Yesterday was a pretty shitty day for me.

It wasn’t supposed to be, but as it turns out the die was already cast on Friday for my life to change, I just didn’t know it yet. Corina and I spent the weekend in Halifax and had a pretty good time. we flew out Friday afternoon and flew back Sunday night to Hamilton. I drove down the 403 to Paris, excited to go pickup my dog, The Dude.  I walked up to my parents house and sneakily opened the front door, hoping to surprise him and Wally, my parents dog. I opened the door and nothing happened. I just figured the dogs were outside.

My Mom and Dad walked over and said we’ve got some bad news. At first I thought it was someone in the family, my mind not immediately entertaining the thought it might be my dog. My Mom started to explain that something had happened to The Dude. I immediately thought he must have run away and something happened. He was a notorious runner and this was always my biggest fear with him.  But that wasn’t the case at all.

On Friday he had been playing in the backyard with Wally and my Mom called them back in and Dude didn’t come when she called. She went out to check on him and he was lying on the ground by the fence. My Dad was just getting home on Friday so they both took him to the emergency clinic in Paris. They tried to help him but he had gone into a full shutdown. He apparently had an aneurysm on his heart that burst and all his organs shut down on him.

I was immediately mad at myself for not giving him his heartworm medication on time. He usually gets it the 20th, but with how hectic life had been with Marlene’s funeral and everything it got forgotten until Friday, the day we left for Halifax.  I know it probably had nothing to do with it, but he had heartworm for the 2 1/2 years we owned him and we had him on the medication year round in an effort to kill the heartworm and extend his lifespan.

All I can really say is I’m pretty devastated about this. He was my dog. After Corina and I got him I spent a year working from home doing freelance and pretty much ever since then he was my dog without much doubt. He followed me around the house, and pretty much lived for when I came home after work at the end of the day.  I loved The Dude so much. I just feel so shitty that I couldn’t be there for him at the end. He was there for me, always waiting and super happy when I walked in the door.  He helped me through the hardship of losing my mother in law just by being The Dude and being there.

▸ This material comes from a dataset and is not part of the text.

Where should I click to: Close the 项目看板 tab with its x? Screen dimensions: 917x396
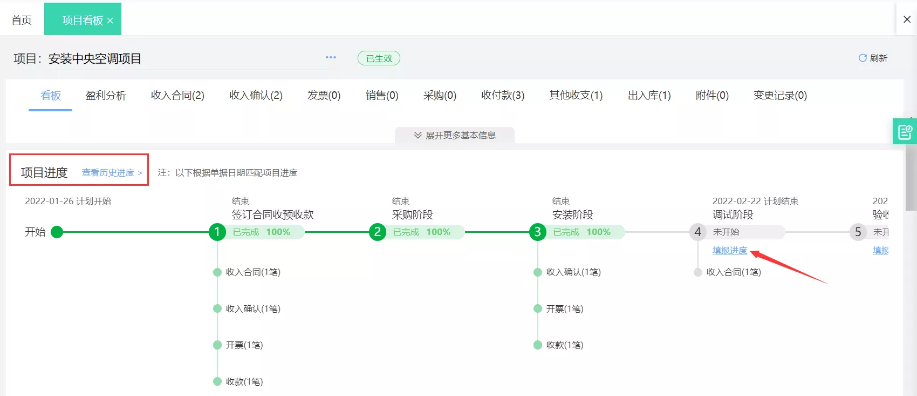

Our house feels so empty without him here. We bought this house and about a year later got The Dude so much of the memories of this place involve him.  I sit in my office and get out of my chair and look to see where he would be lying behind me so I don’t trip on him. When it was dark in the office I would shuffle my feet across the carpet so as not to step on him when I couldn’t see him. I did that last night.  I woke up this morning and looked for him before I stepped out of bed. Usually he’d be up in my grill at the side of the bed looking for me to give him a pet first thing in the morning, or over harassing Corina to get up and let him out.

He was an old dog. We had no idea how old, but I always liked to think optimistically that he was on the younger end of things. He was a rescued dog from a kill shelter in Ohio, but we didn’t know much more than that. Either way we believe he had a tough road to end up with us. I knew he was old, but never wanted to believe that we wouldn’t have a few more years with him. He was always a vibrant brute of a dog. He fashioned his own doggy door through our screen door with his head, he was always just strength and power even though he was old.

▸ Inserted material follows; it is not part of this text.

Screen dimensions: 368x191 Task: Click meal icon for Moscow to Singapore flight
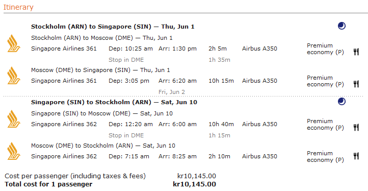356,84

I think most people who ever met him fell in love with him. He was a dog who often had a happy grin on his face and was always so happy to meet you, be it on the street or at our front door. You were a new friend and possible new source of pets and cuddles.  He loved surfing out the back window of the car. I used to love seeing the reactions of kids and adults alike as they saw his friendly face hanging out the window with his trademark bandana on.

But now we soldier on without The Dude, the dog of many names. When we adopted him his name was Chance, as dubbed by the people who had him in foster care. When he was initially rescued they had called him Kirby. We got him and he subsequently became The Dude, after Jeff Bridge’s character from the Big Lebowski. I have no idea why I named him that, it just kinda came to me. He had many other nicknames I tagged him with, with my favourite being Mr Harrooo, after the sound he made when he howled.

Rest In Peace Dude, I’m sorry I couldn’t be there for you in your time of need.

Catch you on the flipside Geocities

geocities closed

On today, the fateful day that the grandest free host of them all, Geocities, closed, I wanted to look back on my memories of the service. I think like many people who grew up in the 90′s, my start in creating webpages was with Geocities. I remember a friend of mine in high school, Graham, who had started his own webpage. I was instantly interested, being the geek that I am, even though I didn’t actually have an internet enabled computer at the time. Graham gave me a simple piece of paper outlining how to format a link, how to embed an image, bold and italic text and how an html page was structured.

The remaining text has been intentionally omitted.